Thursday, June 14, 2012

Like Christmas Morning!

In the interest of keeping this journal from being too boring, I try to post when I actually have something to say that others might want to read instead of just using it as a brain dump. As a result, I haven't posted in awhile. But then again not posting is boring too. Oops! Some recent highlights: Summerfest was hot as fuck, my Austin trip with Alexa and Kathryn to see Foster the People was super fun, Greg's job hunting again and I'm looking forward to some kickass weekend plans to hold me over until some official time off at the end of July. So yeah, nothing earth-shattering has been going on, but I'm happy and things are good.

One thing (or several things actually) I can share that might be of interest to you: before Alexa and I drove to Austin, Greg asked if we were going to go to Austin Books and Comics. I scoffed and said "yeah right" but lo and behold we ended up there (and for quite awhile too!) along with Toy Joy and Waterloo records....basically the places we'd have gone if Greg had been with us. So naturally I was thinking of him and had to buy him a bunch of presents! Check them out.

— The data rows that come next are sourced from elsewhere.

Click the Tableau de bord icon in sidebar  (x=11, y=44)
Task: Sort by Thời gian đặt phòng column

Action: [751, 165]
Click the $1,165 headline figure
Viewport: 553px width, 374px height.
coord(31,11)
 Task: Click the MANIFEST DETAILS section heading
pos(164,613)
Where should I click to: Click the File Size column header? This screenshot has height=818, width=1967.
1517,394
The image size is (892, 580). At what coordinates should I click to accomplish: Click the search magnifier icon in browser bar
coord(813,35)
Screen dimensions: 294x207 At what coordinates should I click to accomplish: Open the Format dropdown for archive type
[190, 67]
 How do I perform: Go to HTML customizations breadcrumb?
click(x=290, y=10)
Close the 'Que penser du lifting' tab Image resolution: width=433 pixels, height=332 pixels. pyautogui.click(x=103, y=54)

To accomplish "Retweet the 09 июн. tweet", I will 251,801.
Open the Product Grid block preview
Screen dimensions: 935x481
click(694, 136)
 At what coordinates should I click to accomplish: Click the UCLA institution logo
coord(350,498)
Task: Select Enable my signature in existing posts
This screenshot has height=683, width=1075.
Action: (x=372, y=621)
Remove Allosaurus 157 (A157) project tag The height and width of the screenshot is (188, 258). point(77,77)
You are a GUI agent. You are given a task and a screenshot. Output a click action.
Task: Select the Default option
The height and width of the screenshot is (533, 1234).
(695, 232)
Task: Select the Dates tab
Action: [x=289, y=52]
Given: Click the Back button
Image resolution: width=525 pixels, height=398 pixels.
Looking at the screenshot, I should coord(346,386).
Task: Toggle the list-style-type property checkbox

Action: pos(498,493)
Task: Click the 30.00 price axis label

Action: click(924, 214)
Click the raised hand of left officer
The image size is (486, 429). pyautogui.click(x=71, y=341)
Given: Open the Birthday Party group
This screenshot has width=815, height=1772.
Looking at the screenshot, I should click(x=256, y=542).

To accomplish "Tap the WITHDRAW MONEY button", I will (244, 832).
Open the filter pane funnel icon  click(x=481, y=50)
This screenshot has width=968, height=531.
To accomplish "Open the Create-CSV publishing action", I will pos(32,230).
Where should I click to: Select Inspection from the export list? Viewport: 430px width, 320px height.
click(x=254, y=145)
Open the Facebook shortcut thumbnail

Look at that thing! It's hideous and its arms spin around and I'm pretty sure it's possessed. I almost didn't buy it because I didn't want to look at it.


Also disgusting. We soaked it in a bowl of water and it's all big and soppy and strangely ridged and textured. I hate it.


This is Herbie the Fat Fury, a comic book character Greg likes. I thought it'd look good in the office with all of his other toys :) He doesn't really collect action figures anymore but I figured this was a good exception because it's so odd.


This record sucks. I got it for 50 cents. Look at that cover! They are holding carnations.


This record actually has some good songs but I bought it mainly for the cover. It's cute at first glance...but also kinda racist.


LOOK AT THIS FUCKING RECORD COVER. It's a Christian record where they tell stories and crap and it's terrifying.  I figured we could listen to it for kicks but I underestimated the creepiness of a super fundamentalist Christian lady ventriloquist talking with her "son" about the dangers of alcohol. Greg said "Whatever is going on here is really scary to me". He wasn't kidding - it was unnerving.



Check out the back! Don't you ever take your dummy golfing and make him pose for "family" portraits?

Anyway, my boyfriend is a weirdo OBVIOUSLY. And I guess I am too for buying him these awful, awful things.